As mom objects are tibbles, they probably look more than familiar to you. And as they are tibbles, the entire tidyverse comes for free.

This vignette illustrates how to use the most common tidyverse functions for the most common data manipulation tasks in MomX. Things shown here will “work” on any data.frame and can be found easily from the tidyverse homepage: https://www.tidyverse.org/.

The pipe operators

First thing first: if you’re not familiar with these %>% everywhere in my code, examples, etc. let me just show you some “base R”:

bot_c    <- coo_center(bot)
bot_cs   <- coo_scale(bot_c)
bot_csa  <- coo_align(bot_cs)
bot_csa1 <- coo_slidedirection(bot_csa)
bot_eft  <- efourier(bot_csa1)

And now some “piped R”:

bot %>%
  coo_center %>%
  coo_scale %>%
  coo_align %>%
  coo_slidedirection("right") %>%
  efourier()

Unless you’re an ultra-rthodox or something1, you will likely vote for the second one. We should not reduce the pipe-operator to a matter of taste, it is also:

  • safer (it reduces typos)
  • easier and more comfy to read (thus to understand and debug)
  • easier and faster to write (use RStudio shortcut!)
  • a guarantee that functions consistently use data as first argument

Read the Introduction to magrittr

Everything is a tibble (thus a data.frame)

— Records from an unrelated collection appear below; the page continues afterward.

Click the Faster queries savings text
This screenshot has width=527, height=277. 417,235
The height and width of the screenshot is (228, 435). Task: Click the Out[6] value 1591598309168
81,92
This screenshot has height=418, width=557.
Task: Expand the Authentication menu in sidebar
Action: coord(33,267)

To be perfectly clear, <mom> are tibbles that are themselves data.frame that are themselves list:

tibble::is_tibble(bot)
is.data.frame(bot)
is.list(bot)

In other words you do not need tidyverse verbs (they are just really really desirable) to handles <mom> objects, ie all of this works:

# a mom is a data.frame
bot[1, ]

# a coo column is a list
bot$coo[[5]]

lapply(bot$coo[1:5], coo_center)

# because of lists nature of data.frames
lapply(bot, summary)

dplyr: common data manipulation

If you’re not familiar with dplyr, the Introduction to dplyr will definitely change your life.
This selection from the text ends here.